Blog Piteusza

<<< Wróć do spisu postów
Piteusz Blog - Meee

Meee

20 Maja 2016

Myślę nad kwestią tego, w jakim kierunku popchnąć nowy odcinek "Mojego Starego Komputera". Czy pominąć kwestię instalacji, dostosowywania konfiguracji - czy też zrobić gigantyczne video, które może nawet zająć godzinę? Jestem bliżej pierwszego rozwiązania. Kurczę, jest to kwestia, nad którą się ciągle zastanawiam przed zrobieniem jakiegokolwiek filmiku.

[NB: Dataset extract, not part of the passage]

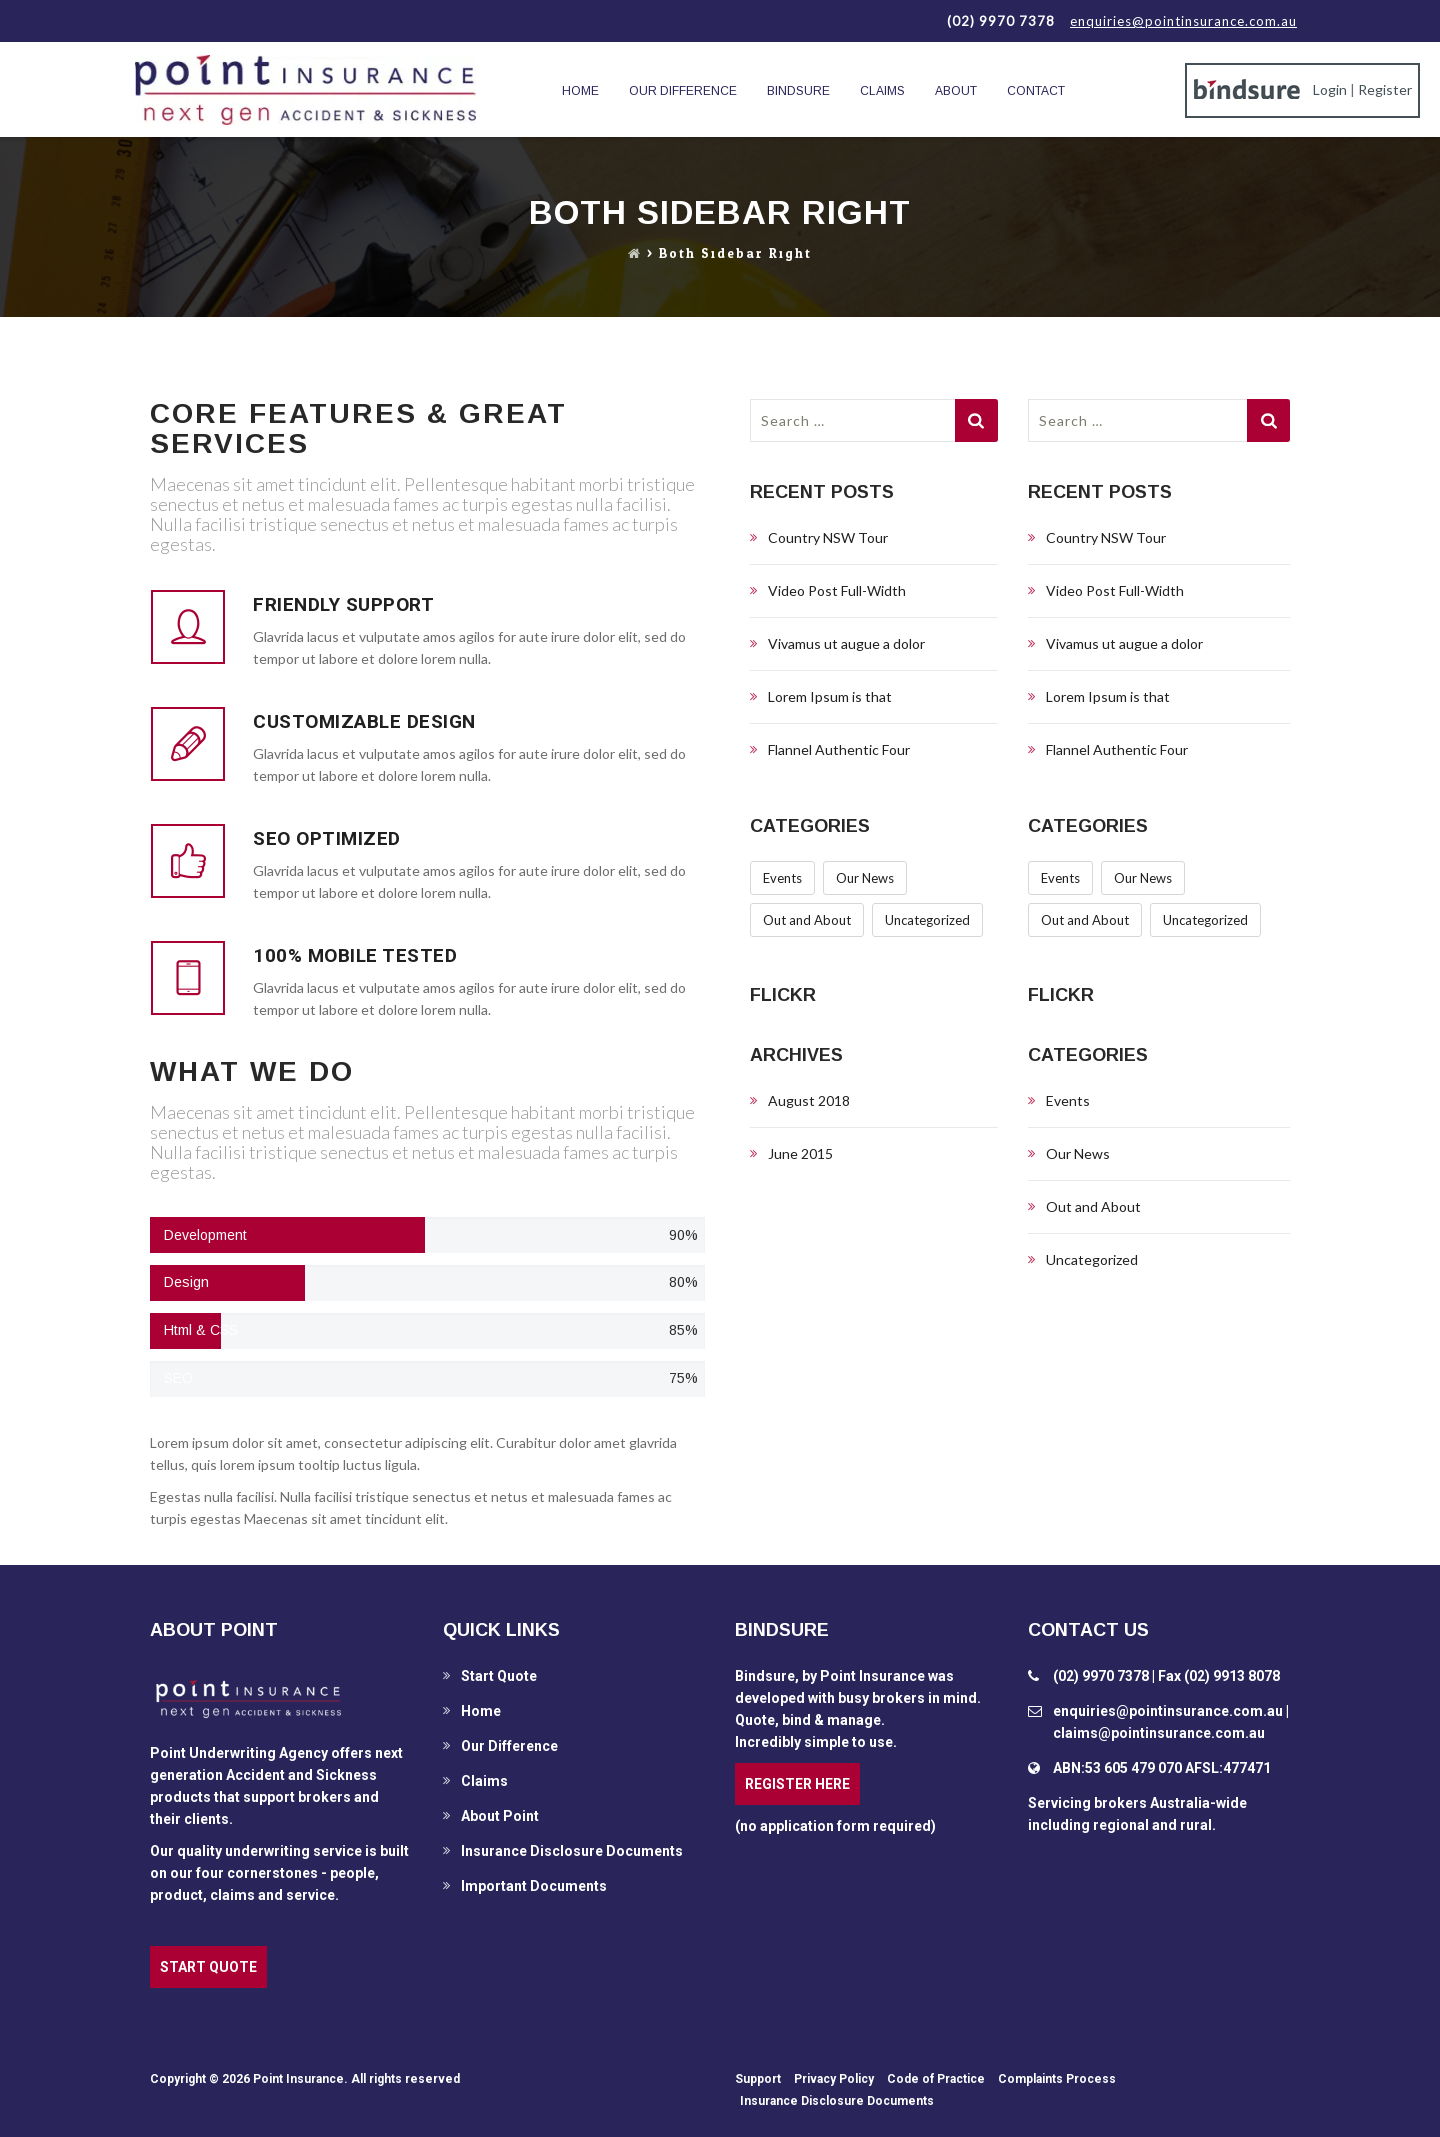 The height and width of the screenshot is (2137, 1440). Describe the element at coordinates (499, 1676) in the screenshot. I see `Start Quote` at that location.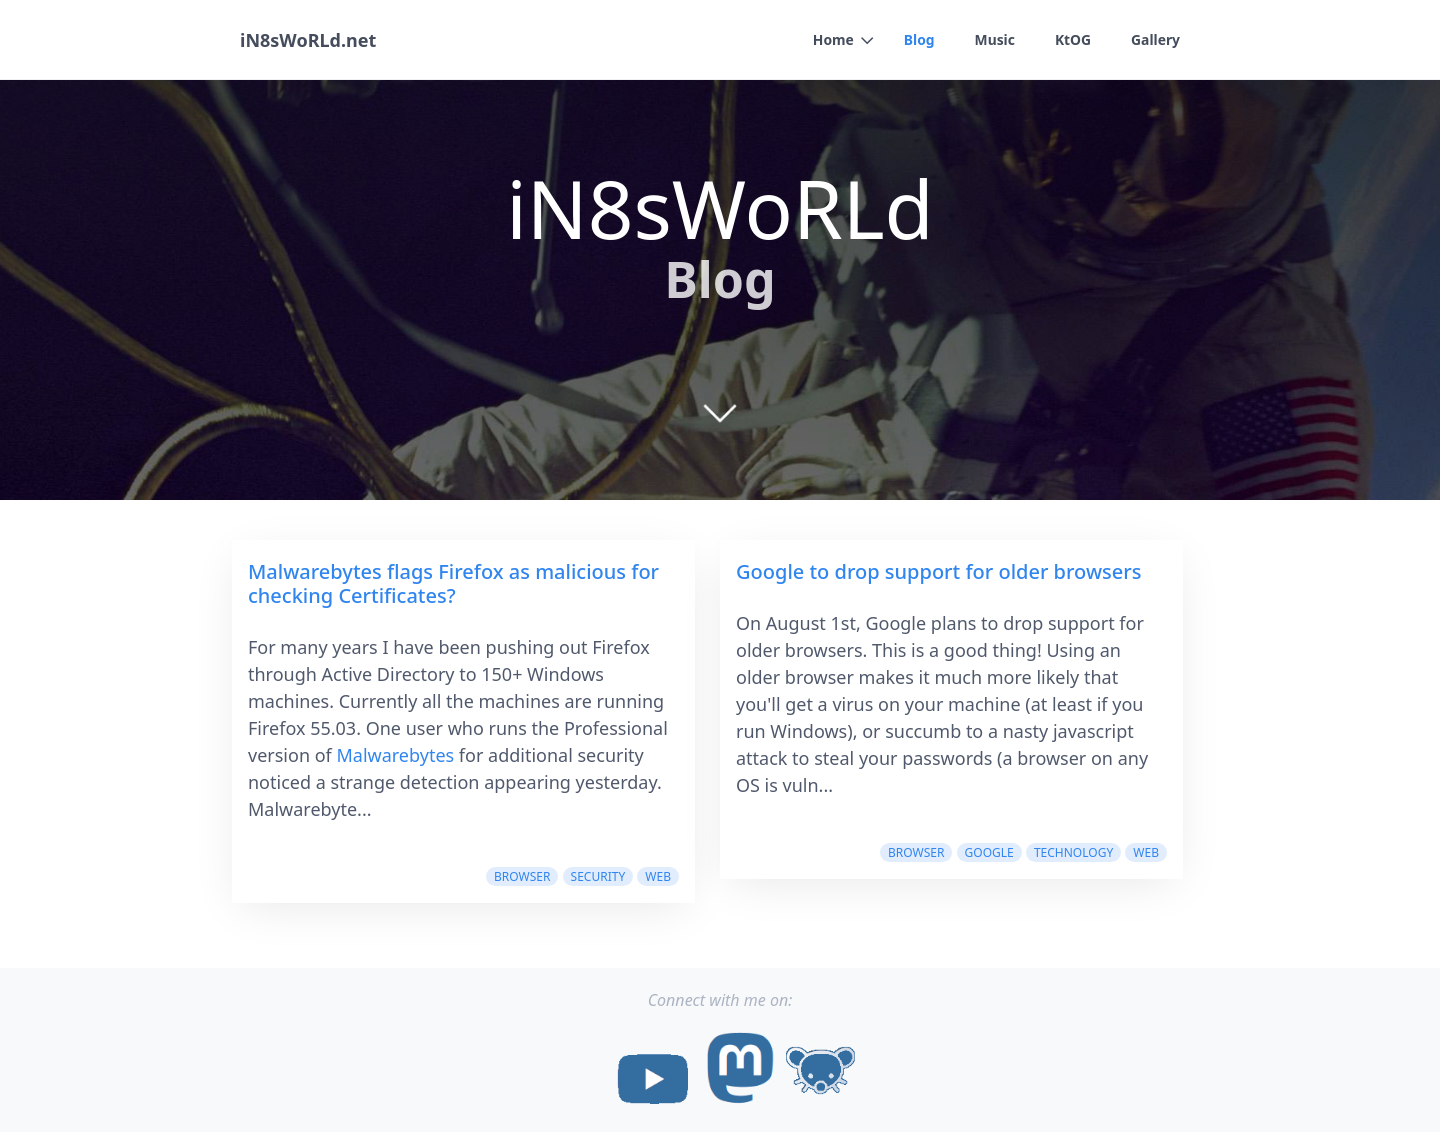  Describe the element at coordinates (1073, 852) in the screenshot. I see `Technology` at that location.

Same filmiki prawdę mówiąc, kręcę zwykle w jeden dzień i w ten sam dzień montuję. Wieczorkiem wrzucam i rano się pojawiają na Youtubie. Niekiedy były wyjątki jak odcinek z Diablo lub Raspberry Pi. Myślałem wtedy nad zmienieniem kompletnie konwencji moich filmików. Zaowocowało to brakiem filmików przez ogrom czasu - nie byłem w stanie sprostać swoim wymaganiom. I mi się w sumie nie chciało. Ostatecznie się rozmyśliłem i twierdzę, że to dobra decyzja. Jestem w stanie nakręcić odcinek bardziej luźno, zawrzeć w nim część siebie, nie tylko naukowe fakty. Jakbym miał ochotę posłuchać encyklopedii, wrzuciłbym artykuł z wikipedii do Ivony :D.
Meee
Każdy się domyślił, że chodzi mi tu o niezapomniany, najbardziej niezawodny, ulubiony przez wszystkich i legendarny system Windows Millenium! Stworzony został jako zapchajdziura i tak został przyjęty. Był on robiony bardzo na szybko i jako odpowiedź na zapowiedź regularnych aktualizacji nowego wtedy OSX. Microsoft pracował wtedy nad wersją domową Windowsa 2000 - wersji zwanej "Neptune". Było również w planach wydanie wersji "Odyssey", ale niestety nigdy nie wyciekła ta wersja. Windows Neptune wyciekł i można na podstawie jego wczesnego buildu stwierdzić, iż w zasadzie system ten wyewoluował w Windows XP. Jest to temat na inny post lub nawet filmik. Obiecuję, że o tym kiedyś opowiem :D. Jestem też pod wrażeniem tego, że blog zdobył duże zainteresowanie. Jest bardzo dużo wyświetleń, tak samo jak mojego vloga. O dziwo w jeden dzień zdobył prawie tyle samo wyświetleń, co odcinek z Pegazusem :D. Wyświetlenia to zawsze dla mnie jest zagadka. Nie rozumiem Proszę Państwa! W przygotowaniach jest również odcinek o PSX. Opracowałem dopiero co, dobry sposób przechwytywania video. Emulator! :D. Nie, ale serio. Podczas eksperymentów, uszkodziłem mój kabel SCART, przez co mogę tylko nagrywać przez chinche. Obraz byłby wtedy strasznie rozpaćkany. No chyba, że... Nagrałbym go tak samo, jak odcinek o Pegazusie! Hm... Może... Może... No i to w sumie tyle, co chciałbym dziś przekazać. Jestem obecnie poza domem. Gdy wrócę, zacznę wrzucać moje obiecane gry i programy. Zachęcam do odpowiadania w komentarzach na wszelkie moje pytania zawarte w tym poście! Teoretycznie są to pytania retoryczne, lecz w rzeczywistości bardzo interesuje mnie wasze zdanie na ten temat. Oczekujcie nowego postu niebawem i do usłyszenia!